Modal Mengalir, Tapi Kepercayaan Tak Kembali
Pada Agustus lalu, Bisnis Indonesia Premium menulis bahwa KFC Indonesia, di bawah PT Fast Food Indonesia Tbk (FAST), "on track to profit." Harapan itu datang setelah suntikan modal Rp80 miliar dari Grup Salim dan Gelael Pratama, serta akuisisi 35% saham PT Jagonya Ayam Indonesia (JAI) oleh keluarga Haji Isam. Tapi di balik angka dan optimisme, ada cerita yang lebih kompleks.
Ketika Ayam Goreng Tak Lagi Sekadar Ayam Goreng
Dulu, KFC adalah tempat perayaan kecil-kecilan. Ulang tahun anak, traktiran teman, atau pelarian dari rutinitas. Ayam gorengnya bukan hanya soal rasa, tapi soal kenangan.Â
Namun kini, di tahun 2025, merek ini berdiri di persimpangan yang tak mudah: antara nostalgia dan tuntutan zaman.
Modal Mengalir, Tapi Bisnis Belum Pulih
Suntikan modal memang memperkuat struktur keuangan FAST. Grup Salim melalui DNET dan Gelael Pratama masing-masing menyuntikkan Rp40 miliar. Dana ini digunakan untuk pembelian persediaan dan kebutuhan operasional karyawan. Kepemilikan DNET pun naik menjadi 37,51%.
Di sisi lain, keluarga Haji Isam melalui PT Shankara Fortuna Nusantara, yang mayoritas dimiliki oleh putrinya, Liana Saputri mengakuisisi 35% saham JAI. Langkah ini memperkuat rantai pasok ayam olahan, menjanjikan efisiensi logistik dan sinergi bisnis makanan cepat saji.

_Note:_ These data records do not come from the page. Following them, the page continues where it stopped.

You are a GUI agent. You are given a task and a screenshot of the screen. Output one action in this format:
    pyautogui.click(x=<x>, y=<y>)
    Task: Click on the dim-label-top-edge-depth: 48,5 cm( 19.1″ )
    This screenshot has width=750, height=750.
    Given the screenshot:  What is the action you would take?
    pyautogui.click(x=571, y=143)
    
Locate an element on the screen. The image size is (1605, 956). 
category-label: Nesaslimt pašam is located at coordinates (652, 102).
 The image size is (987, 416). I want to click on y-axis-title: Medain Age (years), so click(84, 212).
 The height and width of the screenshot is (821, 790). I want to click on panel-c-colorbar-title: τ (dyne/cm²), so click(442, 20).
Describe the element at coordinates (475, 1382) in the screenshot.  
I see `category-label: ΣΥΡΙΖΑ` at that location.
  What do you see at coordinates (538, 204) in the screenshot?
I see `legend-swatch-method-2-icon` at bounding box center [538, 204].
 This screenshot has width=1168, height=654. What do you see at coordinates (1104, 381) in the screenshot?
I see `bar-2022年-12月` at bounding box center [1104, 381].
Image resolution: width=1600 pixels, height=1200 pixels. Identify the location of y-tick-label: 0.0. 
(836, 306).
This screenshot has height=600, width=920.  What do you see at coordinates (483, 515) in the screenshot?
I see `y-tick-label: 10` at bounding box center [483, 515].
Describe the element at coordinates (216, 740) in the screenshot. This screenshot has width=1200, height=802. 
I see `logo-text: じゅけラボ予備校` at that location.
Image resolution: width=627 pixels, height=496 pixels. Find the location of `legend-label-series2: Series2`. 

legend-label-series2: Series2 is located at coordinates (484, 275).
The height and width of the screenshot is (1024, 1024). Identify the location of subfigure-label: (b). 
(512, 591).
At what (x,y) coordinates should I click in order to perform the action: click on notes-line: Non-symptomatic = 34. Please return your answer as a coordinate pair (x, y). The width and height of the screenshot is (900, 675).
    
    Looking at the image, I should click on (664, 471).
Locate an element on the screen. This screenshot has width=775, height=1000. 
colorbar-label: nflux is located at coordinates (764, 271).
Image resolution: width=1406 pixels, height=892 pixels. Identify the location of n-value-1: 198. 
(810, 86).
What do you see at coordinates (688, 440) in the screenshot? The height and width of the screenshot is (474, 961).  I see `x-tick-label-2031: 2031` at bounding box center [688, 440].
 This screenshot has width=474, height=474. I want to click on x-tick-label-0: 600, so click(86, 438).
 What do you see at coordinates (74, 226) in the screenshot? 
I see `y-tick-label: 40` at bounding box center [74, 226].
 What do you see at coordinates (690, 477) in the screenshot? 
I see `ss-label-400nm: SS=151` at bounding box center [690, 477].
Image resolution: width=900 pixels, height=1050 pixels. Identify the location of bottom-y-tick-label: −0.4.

Namun, data terbaru Semester I-2025 menunjukkan bahwa FAST masih mencatat kerugian bersih sebesar Rp138,75 miliar.Â
Meski angka ini turun dari Rp348,83 miliar pada periode yang sama tahun sebelumnya, penurunan tersebut lebih disebabkan oleh efisiensi biaya daripada pertumbuhan pendapatan. Bahkan, pendapatan justru turun 3,12% YoY, dari Rp2,48 triliun menjadi Rp2,40 triliun.
Total liabilitas perusahaan kini menyentuh Rp3,97 triliun, sementara ekuitas hanya tersisa Rp129,95 miliar. Laba bruto naik tipis dari Rp1,42 triliun menjadi Rp1,44 triliun, berkat penurunan beban pokok penjualan.
Modal menyentuh neraca, tapi belum menyentuh hati konsumen.